While so much attention has been given to the squabbling of large tech companies over their cuts of millions of dollars, I’m much more excited about the idea that there are numerous apps that currently can’t exist on iOS because Apple has deemed them unacceptable for policy reasons, many of them inscrutable.
I keep thinking about emulators. Emulators aren’t allowed on iOS, basically. Not only does this cover legally murky video-game emulators (which still exist but are very inconvenient to get up and running), but also legitimate emulators like Parallels and VMWare. You know, an M2 iPad Pro probably can do a good job of emulating Windows 10… and macOS, come to think about it! How about that?
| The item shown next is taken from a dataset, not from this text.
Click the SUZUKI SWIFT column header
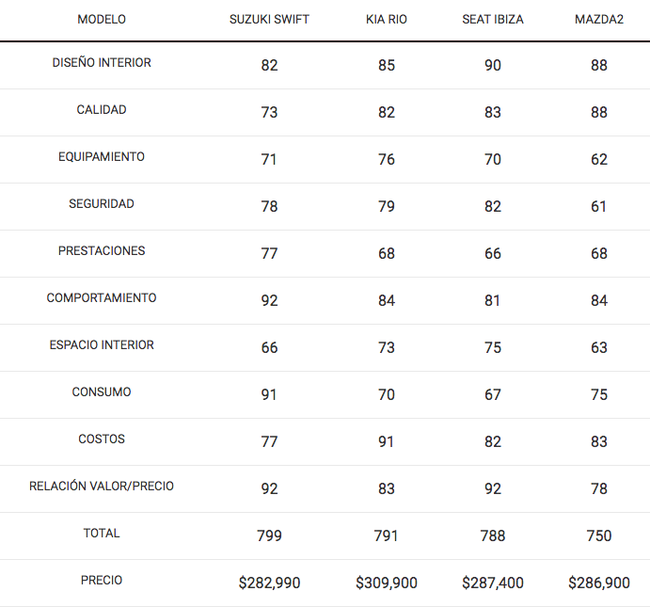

But let’s not forget the chilling effect Apple’s policies have had on iOS software development. How many amazing, groundbreaking, platform-changing apps have simply not been pursued by developers because if they’re rejected by Apple, there’s nowhere for those apps to go? Today, a final rejection by the App Store is a death sentence. In 2024, a developer might create a new app with the hope that it would be approved by the App Store—but would be willing to distribute it themselves as a fallback. And who knows, maybe Apple might adjust its own arbitrary policies to allow a broader selection of apps in the App Store rather than lose those apps to the outside. (It’s happened on the Mac.)
What else might change besides the App Store policy?
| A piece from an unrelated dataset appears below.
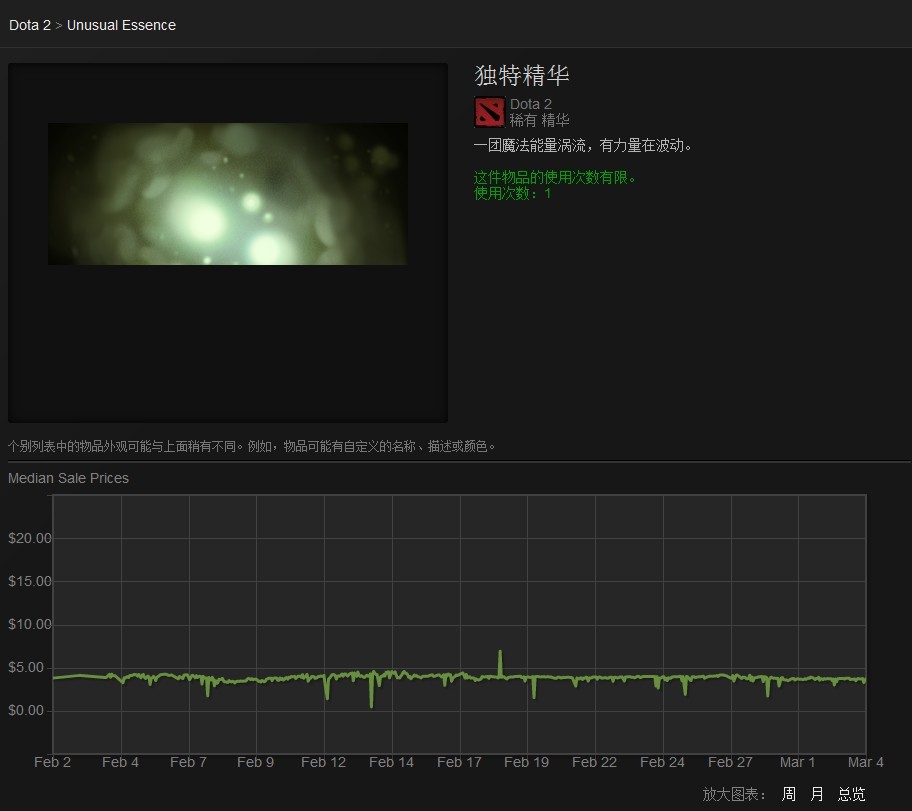Click the Dota 2 game logo icon
The width and height of the screenshot is (912, 811).
(489, 112)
Gurman’s report says that Apple is planning on opening up other APIs on the system as a result of the pending EU rules. That means that even if you stay within the App Store ecosystem, you may see apps with more power and access than they had before.
Gurman suggests that Apple is considering not requiring that every app on iOS use the WebKit browsing engine. Currently, every webpage view on iOS is parsed by Apple’s WebKit engine—even if you run Chrome on iOS, you’re running WebKit, not Google’s Chromium engine. If this rule changed, Chrome could be a true alternative browser, not an alternative wrapper around the same browser.
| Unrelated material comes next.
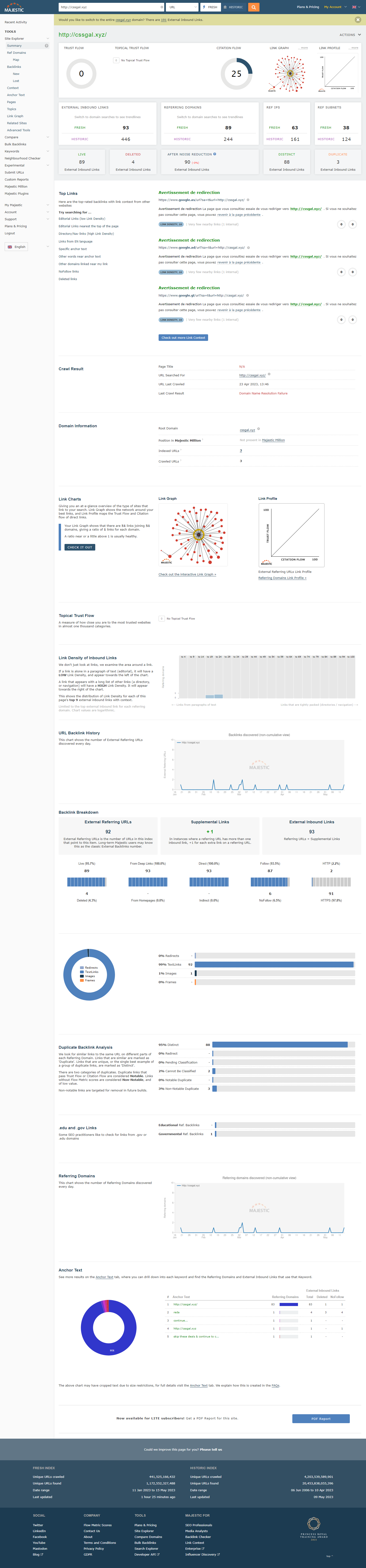
Task: Open the URL search type dropdown
Action: 182,7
Other areas of hardware access include more app access to Apple’s camera subsystem and to the NFC hardware used for Apple Pay, HomeKey, and other systems. (Apple currently restricts NFC use to its own apps, primarily Wallet.) Some of these changes might be esoteric, but others might be huge! It’s hard to tell right now.
Will this change the iPhone as we know it forever?
Yes, probably. This is a big deal. But I suspect things will change less radically than you might expect in some ways. Apple has benefited from a huge home-field advantage as the platform owner. While those advantages may be watered down, they will still exist. Apple’s in-app purchase system will probably still be the most convenient way for app developers to take payments—but it will now have competition. In the end, most developers might end up staying with Apple while reaping the benefits of Apple having to change its own policies in order to compete with the alternatives.
Perhaps counterintuitively, changes like this may also ultimately improve Apple’s products, making them even more successful than before. Thus far, Apple has chosen guaranteed revenue via exclusivity instead of allowing more competition—even if the competition might make the experience of using an Apple product better. It may discover that some of the things it has been fighting against actually accrue value to its devices. If an iPad can emulate Windows 10 or a Nintendo Wii, or even a Mac, doesn’t that make the iPad a more desirable product?
If Apple has been insisting on complete control merely to protect itself from competition it knows it can’t win, it will be in for a rough ride. But I suspect that Apple’s motivations have been much more about maximizing revenue and control—key tenets of Steve Jobs’s philosophy, which has become a core of Apple’s own corporate culture—and not about feeling it’s unable to compete. That said, there are some areas where Apple has not yet had to compete, and in those areas, it will now need to make more of an effort. That, too, will benefit users—and ultimately, make the iPhone and iPad better.